Combined linear and rotational motion question

[Dtbennett]

Homework Statement

A small solid disk (r<<R), mass m = 9.3 g, rolls on its edge without skidding on the track shown, which has a circular section with radius R = 9.7 cm. The initial height of the disk above the bottom of the track is h = 30.8 cm. When the ball reaches the top of the circular region, what is the magnitude of the force it exerts on the track? (Hint: how fast is it going then?)

Homework Equations

I = 1/2MR^2

F(centripetal) = (mv^2)/r

The Attempt at a Solution

So I'm pretty sure you have to first calculate the velocity of the disk as it enters the circular part. However, I'm confused as to how as we are not provided with a time. Can you assume it is 1 second?

Then the net force must equal the centripetal force at the top of the loop, which will probably be close to zero.
And the speed of the object must match the centripetal force provided by gravity.

so making the centripital force equal to mg gives you

v= sqrt(rg)

I've gotten this far, but I have no idea where to go from here. Please help!

 

[voko]

So I'm pretty sure you have to first calculate the velocity of the disk as it enters the circular part.

You can, but why do you need to? You need the velocity at the top of the circular track, not at its bottom.

Then the net force must equal the centripetal force at the top of the loop, which will probably be close to zero.

This assumption is not based anything substantial, and so best avoided.

And the speed of the object must match the centripetal force provided by gravity.

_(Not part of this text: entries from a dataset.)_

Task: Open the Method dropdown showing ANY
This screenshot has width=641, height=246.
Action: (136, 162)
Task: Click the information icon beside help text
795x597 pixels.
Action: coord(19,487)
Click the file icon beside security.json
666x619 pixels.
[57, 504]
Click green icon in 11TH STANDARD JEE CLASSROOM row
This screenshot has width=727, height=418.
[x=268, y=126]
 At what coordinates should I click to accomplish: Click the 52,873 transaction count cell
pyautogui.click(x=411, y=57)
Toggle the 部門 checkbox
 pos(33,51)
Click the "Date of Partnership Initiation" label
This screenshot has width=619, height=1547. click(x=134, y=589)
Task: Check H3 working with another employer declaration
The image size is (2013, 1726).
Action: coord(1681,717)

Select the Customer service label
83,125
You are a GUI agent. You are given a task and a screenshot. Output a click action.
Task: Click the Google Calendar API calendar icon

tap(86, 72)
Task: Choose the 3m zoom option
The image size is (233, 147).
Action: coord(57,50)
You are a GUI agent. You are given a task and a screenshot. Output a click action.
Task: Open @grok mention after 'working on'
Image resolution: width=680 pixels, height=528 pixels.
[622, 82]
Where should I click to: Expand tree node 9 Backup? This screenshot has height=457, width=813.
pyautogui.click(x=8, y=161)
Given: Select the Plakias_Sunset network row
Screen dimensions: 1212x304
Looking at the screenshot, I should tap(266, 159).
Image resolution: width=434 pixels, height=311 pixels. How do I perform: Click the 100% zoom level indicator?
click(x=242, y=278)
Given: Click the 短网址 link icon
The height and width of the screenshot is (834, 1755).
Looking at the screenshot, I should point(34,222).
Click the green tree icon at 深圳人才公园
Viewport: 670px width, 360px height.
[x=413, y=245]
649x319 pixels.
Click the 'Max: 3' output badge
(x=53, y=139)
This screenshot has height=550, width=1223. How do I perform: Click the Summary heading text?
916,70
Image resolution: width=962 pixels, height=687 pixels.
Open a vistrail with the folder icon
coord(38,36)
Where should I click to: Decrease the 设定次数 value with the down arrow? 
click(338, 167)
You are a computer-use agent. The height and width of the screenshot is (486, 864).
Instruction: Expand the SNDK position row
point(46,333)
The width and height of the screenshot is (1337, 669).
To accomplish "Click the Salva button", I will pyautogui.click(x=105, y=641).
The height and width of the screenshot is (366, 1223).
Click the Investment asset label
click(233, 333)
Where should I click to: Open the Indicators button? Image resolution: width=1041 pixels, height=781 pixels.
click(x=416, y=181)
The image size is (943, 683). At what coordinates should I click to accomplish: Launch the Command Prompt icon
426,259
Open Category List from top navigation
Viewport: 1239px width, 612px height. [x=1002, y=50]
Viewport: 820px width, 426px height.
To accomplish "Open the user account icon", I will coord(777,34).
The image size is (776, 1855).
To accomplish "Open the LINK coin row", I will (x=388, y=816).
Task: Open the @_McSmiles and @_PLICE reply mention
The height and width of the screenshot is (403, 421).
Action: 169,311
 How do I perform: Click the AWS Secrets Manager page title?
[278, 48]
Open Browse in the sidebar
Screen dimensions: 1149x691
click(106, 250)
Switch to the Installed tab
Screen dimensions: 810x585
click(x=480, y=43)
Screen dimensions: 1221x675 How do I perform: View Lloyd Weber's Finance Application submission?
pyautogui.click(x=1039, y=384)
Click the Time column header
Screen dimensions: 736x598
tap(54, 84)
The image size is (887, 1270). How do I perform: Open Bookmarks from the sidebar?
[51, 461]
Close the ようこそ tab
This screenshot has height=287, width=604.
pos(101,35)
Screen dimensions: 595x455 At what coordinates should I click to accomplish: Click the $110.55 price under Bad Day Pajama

Then you can already answer the question in the problem: zero. Does that look right to you?

 

[haruspex]

Use a conservation law.

 

[Gianf]

this problem is really tricky, I am having many problems trying to solve it

 

[Rellek]

http://en.wikipedia.org/wiki/Rotational_energy

http://en.wikipedia.org/wiki/Kinetic_energy#Rotation_in_systems

Take a look at both of these links and try to formulate your own equation. I suggest using conservation of energy. It would also be very useful to find some kind of comparison between the translational velocity of your center of mass and your tangential velocity, which is a function of $\omega$.

 

[Gianf]

Hi,
what I did was saying that mg(h-2r)=1/2mv^2 at the top of the circle. would this be correct?

 

[haruspex]

Hi,
what I did was saying that mg(h-2r)=1/2mv^2 at the top of the circle. would this be correct?

Yes.

 

[voko]

Since $r$ is taken into account for potential energy, perhaps the kinetic energy due to rotation should also be taken into account?